*Entries supplied:*
----

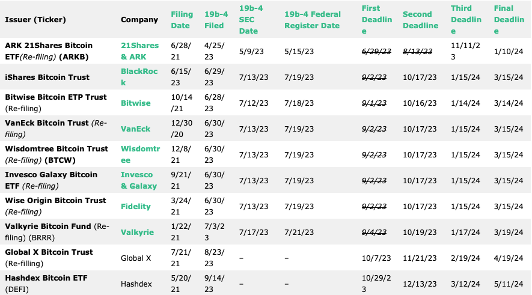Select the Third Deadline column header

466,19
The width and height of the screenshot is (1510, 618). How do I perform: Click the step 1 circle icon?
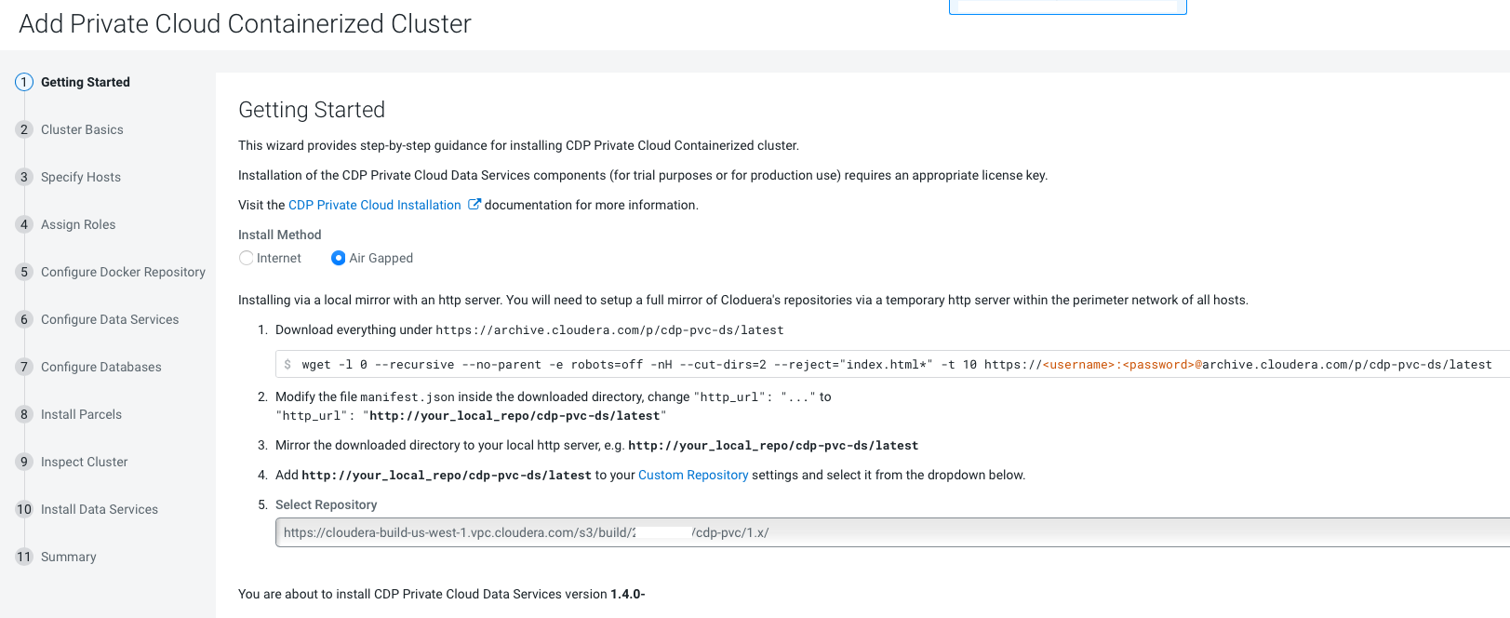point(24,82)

----

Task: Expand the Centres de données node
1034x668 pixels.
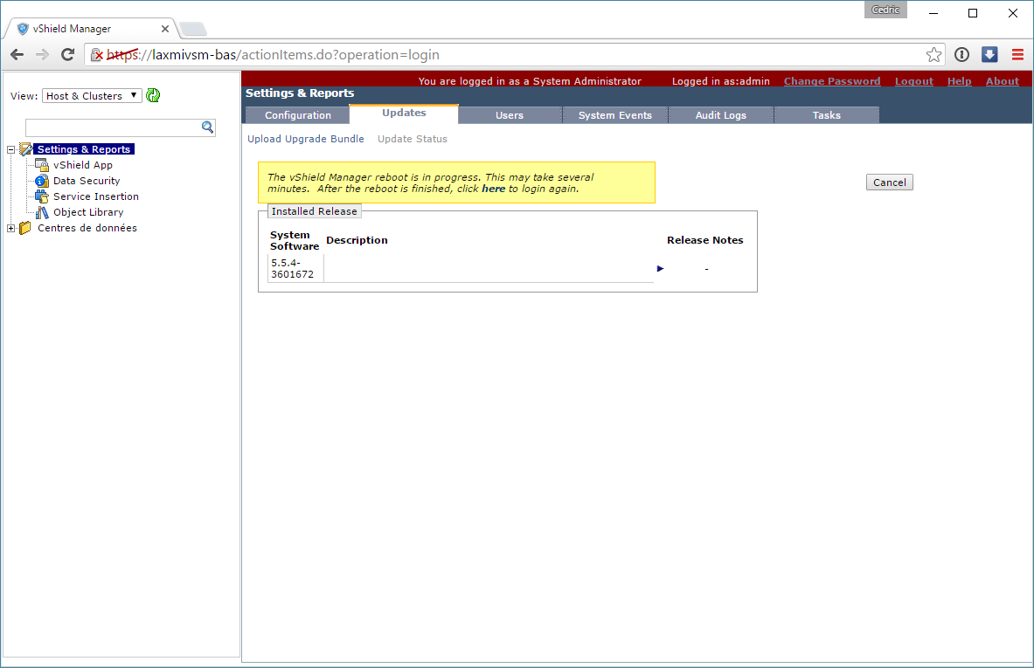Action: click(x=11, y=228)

----

*Objective:* Can you give the records again from the line with "Select the Third Deadline column header" up to and including the line with "point(24,82)", swapping "circle icon" for "round button" and changing nothing else? Leave the pictures out.

*Completed task:*
Select the Third Deadline column header

466,19
The width and height of the screenshot is (1510, 618). How do I perform: Click the step 1 round button?
point(24,82)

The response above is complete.